His Tani was sitting on a mat beside her sister, knees drawn up under her filmy red linen, braceleted arms hugging them, waving hair bouncing against her neck as she talked. His heart melted. He did not know what it was about her that called forth such a response. She was so unlike the rest of her family and yet her spasm of anger today, while he had deliberately not reacted to it, had taken him aback. She, too, possessed the overwhelming Tao pride.
Her sister, Aahmes-nefertari, was a younger version of her mother, dark, well-curved, with piercing black eyes and a haughty mouth.
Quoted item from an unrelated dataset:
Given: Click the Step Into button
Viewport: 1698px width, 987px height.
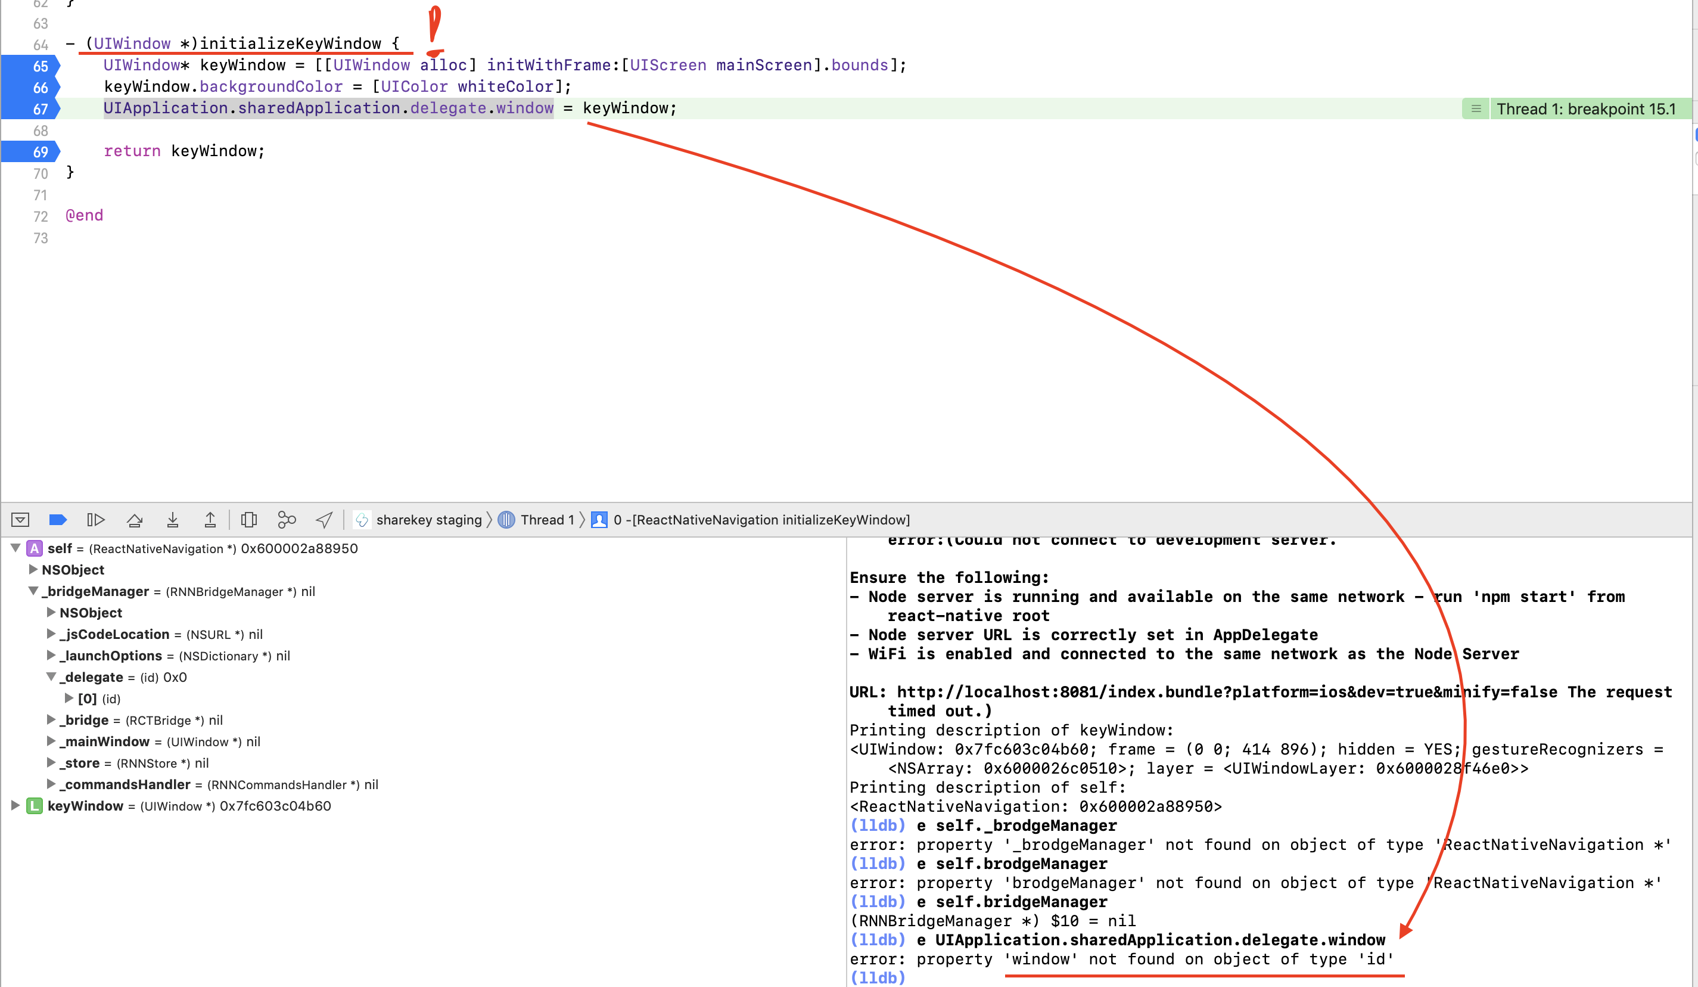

She was pregnant, Ramose knew. Another Prince, he thought. Another Tao to spit at the King and dream their long dream of power and ancient Ma’at. By Thoth, I admire them! It would not do to let them know, for I, too, come of a venerable family and have my pride, but I am glad to be sitting here where the air is somehow cleaner and a less complicated Egypt tugs at my mind. But they are dangerous too. As unpredictable as bulls, even my Tani in her way. It is in their blood. Osiris Mentuhotep neb-hapet-Ra … I know my history.
His reverie was interrupted by a movement and a rustle beside him. He turned. Prince Si-Amun was settling himself on the floor. Ramose smiled at him warily. He was holding a goblet with great care, and to Ramose, noting his flushed cheeks and brilliant eyes, he seemed already more than a little drunk. “Prince,” Ramose nodded. Si-Amun nodded back.